**Activity**
Your answer must be every line of the data that holds the string "computer".

**Dataset entries**
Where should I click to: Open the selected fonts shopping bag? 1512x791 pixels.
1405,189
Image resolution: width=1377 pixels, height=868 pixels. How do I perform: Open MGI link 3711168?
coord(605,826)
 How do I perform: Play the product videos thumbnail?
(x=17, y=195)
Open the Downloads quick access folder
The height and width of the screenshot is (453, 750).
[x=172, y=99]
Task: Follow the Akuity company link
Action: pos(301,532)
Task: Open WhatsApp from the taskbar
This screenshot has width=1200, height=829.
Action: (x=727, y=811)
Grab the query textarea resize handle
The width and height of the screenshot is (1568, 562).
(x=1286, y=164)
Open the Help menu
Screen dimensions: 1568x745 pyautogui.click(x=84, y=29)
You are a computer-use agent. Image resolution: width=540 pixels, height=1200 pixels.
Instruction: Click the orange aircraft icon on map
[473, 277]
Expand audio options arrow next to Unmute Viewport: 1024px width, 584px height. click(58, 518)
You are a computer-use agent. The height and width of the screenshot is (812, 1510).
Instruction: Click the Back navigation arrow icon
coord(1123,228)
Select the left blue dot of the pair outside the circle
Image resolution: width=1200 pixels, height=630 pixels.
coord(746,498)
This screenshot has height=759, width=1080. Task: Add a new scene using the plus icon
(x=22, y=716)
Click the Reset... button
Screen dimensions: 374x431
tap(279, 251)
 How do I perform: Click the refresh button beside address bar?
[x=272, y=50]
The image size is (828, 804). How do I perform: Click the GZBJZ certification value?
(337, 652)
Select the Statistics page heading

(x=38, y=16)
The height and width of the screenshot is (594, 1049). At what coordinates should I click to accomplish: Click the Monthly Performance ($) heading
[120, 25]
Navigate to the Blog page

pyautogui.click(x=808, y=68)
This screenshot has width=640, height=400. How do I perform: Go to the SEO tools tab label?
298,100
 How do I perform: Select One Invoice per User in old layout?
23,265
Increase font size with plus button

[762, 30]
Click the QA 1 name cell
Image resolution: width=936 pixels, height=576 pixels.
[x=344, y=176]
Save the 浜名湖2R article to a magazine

**Result of this exercise**
You are a computer-use agent. Image resolution: width=540 pixels, height=1200 pixels.
You are a computer-use agent. The height and width of the screenshot is (812, 1510).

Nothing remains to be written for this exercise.